Radio stations Memories

Radio stations Memories
By Ivor Jones
Remember the days that radio stations printed out or published their Top 10, 20 or 40 hits of the week? They were available from record stores and also appeared in some newspapers.

Popular radio personalities from the past include Ward “Pally” Austin, Malcolm T. Elliott, Bob Rogers, Gary O’Callaghan, Tony Murphy (aka Murph the Surf).

Some who started on the radio went on to later appear on television including Bob Dyer, Jack Davey and the recently departed Bert Newton.

There are also some local identities who are or have been prominent in the radio industry such as Ray Hadley, Pete Graham and Gareth McCray. The history of radio broadcasting in Australia is quite interesting, a medium that, over the past almost 100 years, has entertained and informed the population.

Within our circulation, we are fortunate to have two local radio stations in Alive 90.5FM and also Hawkesbury Radio 89.9FM.

Radio was first introduced to the general population of Australia in Sydney on November 23rd, 1923 when the station 2SB started its daily broadcast. 2SB was named for Broadcasters (Sydney) Ltd (later renamed 2BL) and shortly followed by 2FC which broadcast from the roof of the Department Store of Farmer & Co Ltd.
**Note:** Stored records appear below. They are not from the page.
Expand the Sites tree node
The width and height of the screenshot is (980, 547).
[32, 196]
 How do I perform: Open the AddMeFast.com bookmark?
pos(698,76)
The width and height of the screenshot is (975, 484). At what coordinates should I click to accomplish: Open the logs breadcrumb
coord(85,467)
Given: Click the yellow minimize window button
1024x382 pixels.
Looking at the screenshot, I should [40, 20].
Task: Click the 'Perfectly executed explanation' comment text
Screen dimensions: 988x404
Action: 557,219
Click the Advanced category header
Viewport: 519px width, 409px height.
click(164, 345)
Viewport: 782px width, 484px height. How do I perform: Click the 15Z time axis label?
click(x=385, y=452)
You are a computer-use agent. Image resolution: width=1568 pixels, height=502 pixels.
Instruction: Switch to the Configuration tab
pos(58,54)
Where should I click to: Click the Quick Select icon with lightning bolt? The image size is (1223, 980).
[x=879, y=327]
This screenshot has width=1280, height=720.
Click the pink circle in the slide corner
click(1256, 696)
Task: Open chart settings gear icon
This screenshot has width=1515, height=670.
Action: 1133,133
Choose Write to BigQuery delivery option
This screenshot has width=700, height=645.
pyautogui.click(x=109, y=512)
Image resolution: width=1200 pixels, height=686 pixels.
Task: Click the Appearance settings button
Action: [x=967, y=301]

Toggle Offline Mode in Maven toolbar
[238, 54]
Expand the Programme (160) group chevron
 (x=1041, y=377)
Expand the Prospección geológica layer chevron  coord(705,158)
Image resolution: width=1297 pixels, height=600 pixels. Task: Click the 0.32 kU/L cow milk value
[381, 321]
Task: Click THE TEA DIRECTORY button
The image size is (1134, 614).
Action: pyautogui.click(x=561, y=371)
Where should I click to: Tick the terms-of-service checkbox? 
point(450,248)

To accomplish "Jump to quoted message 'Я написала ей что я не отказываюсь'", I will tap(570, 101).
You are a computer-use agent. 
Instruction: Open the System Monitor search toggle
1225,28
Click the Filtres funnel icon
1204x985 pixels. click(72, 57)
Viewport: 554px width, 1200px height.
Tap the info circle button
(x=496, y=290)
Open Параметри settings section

Initially, radio, or wireless sets, were programmed to receive one station only by way of subscription similar to pay TV stations today. The more technically minded of the day found ways to overcome this so that they could tune into more than one station. The Federal government then changed the system by introducing licencing and commercialisation of stations.

In the 1920s the Albert family had joined a consortium and founded a company named the Australian Broadcasting Company with the rights to manage and program a couple of stations. By the end of the 1920s the Federal Government decided to establish the Australian Broadcasting Commission and took over the licences that the Australian Broadcasting Company had managed.

The Albert-controlled ABC subsequently changed its name to the Commonwealth Broadcasting Company and acquired the radio station 2UW and then a number of stations around the country.

Media companies such as Fairfax and others such as AWA built up nationwide networks which enabled their stations to share in the selling of advertising and also share in the cost of program production. During those early days of radio stations and networks employed actors for their radio serials and live orchestras and vocalists for their music programs and needed to provide studio space which was also used to broadcast quiz shows.

My interest in radio goes back to the mid-1960s when Donnie Sutherland and I attended a radio announcing school in York St Sydney. Donnie went on to radio and television whilst I DJ’d at dances in the Fairfield – Cabramatta area. I later joined Cumberland Community Radio (Licence holder of Alive 90.5) before it received its licence to broadcast and joined the board during the late 1980s and was a board member at the time that the station received its licence to broadcast on December 12th, 1992 with Brian Lankow as Chairman.

I became Chairman of the Station in 1994 and was Chairman when the Station received an Australia Day award for “Outstanding Community Service” in 1995. I enjoyed my time and whilst there presented and produced “Juke Box Jive” from the beginning of the station and it still continues on air today. My first co-host on that program was a young Baulkham Hills resident with a great radio voice, Kylie Roebuck.

After Kylie left the program, I was assisted by a few other people including a very talented 17-year-old student, Jo Abi who went on to commercial radio and television. I then recruited Kerima-Gaye Topp who has continued with “Juke Box Jive” until the present day. I also produced and presented programs called “Romance on the Radio” and “Moments to Remember”. Community Radio is a wonderful addition to any day so tune in when you can.